L’appui aux activités de développement culturel, artistique et touristique

Tourisme, art et culture sont devenus au 21e siècle des industries à part entière. Le développement des activités qui y sont liées participe directement à créer des emplois, des revenus et donc à lutter contre la pauvreté.
La politique du Burkina en la matière vise à la professionnalisation des activités du secteur pour qu’elles soient plus rentables. Cela nécessite la création de structures de formation aux métiers artistiques culturels et touristique mais aussi une meilleure valorisation de la destination Burkina. On comprend alors la forte implication de l’Etat dans des manifestations comme le Salon international de l’artisanat de Ouagadougou (SIAO), le Festival panafricain du cinéma et de la télévision de Ouagadougou (FESPACO). D’autres manifestions à vocation culturelle et artistique ont vu le jour comme le Festival Jazz à Ouaga, les Nuits atypiques de Koudougou, les Festivals de théâtres (FITMO et FITD), etc. On le voit bien, pour un progrès économique continu du Burkina, aucun secteur de l’économie n’a été laissé-pour-compte.

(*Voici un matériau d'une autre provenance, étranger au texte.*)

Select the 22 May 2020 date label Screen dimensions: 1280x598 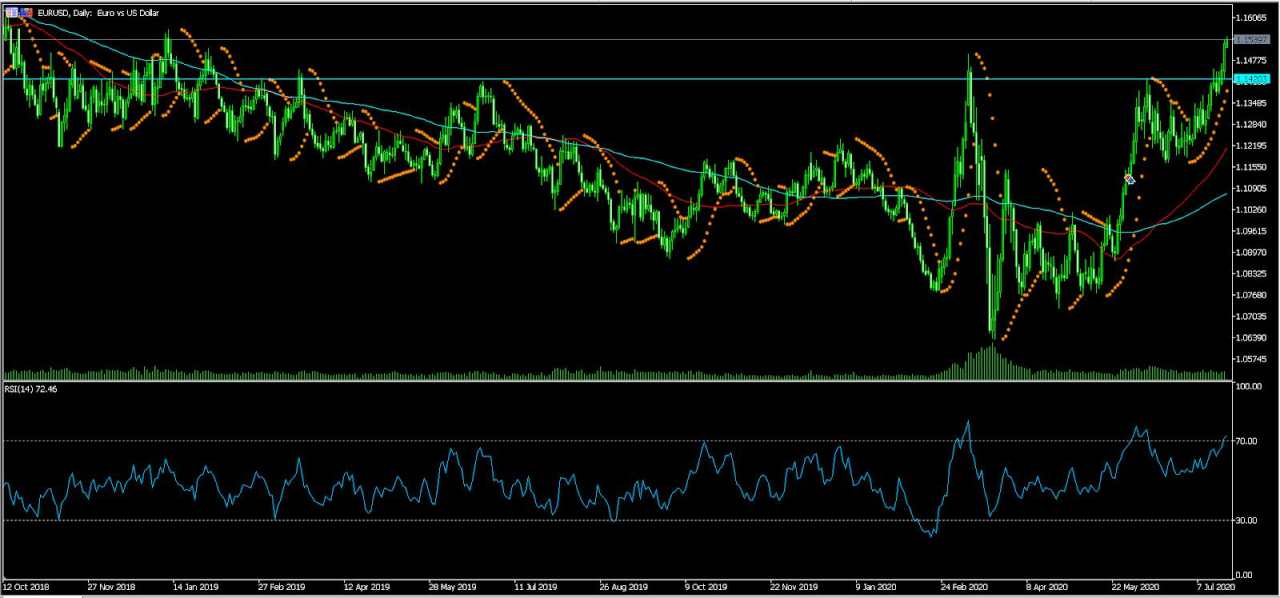pyautogui.click(x=1135, y=587)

Les secteurs de l’agropastoral, de l’informel, de la culture et du tourisme sont l’objet d’une attention particulière des décideurs ces 20 dernières années. Avec le soutien des partenaires bilatéraux et multilatéraux des ressources financières de plus en plus importantes sont mobilisées pour booster le développement de ces secteurs. Ce n’est donc pas par hasard que l’économie burkinabè affiche un taux de croissance moyen de 5% l’an depuis une décennie. Le cap doit être maintenu pour une plus grande croissance économique avec un impact plus visible dans le panier de la ménagère.

Djibril TOURE

Source :
- Histoire politique du Burkina Faso 1919-2000 de Roger Bila Kaboré.
- Blaise Compaoré : Dialectique de la pensée et de l’action pour un progrès soutenu au Burkina Faso.Recueil de discours 1998-2005.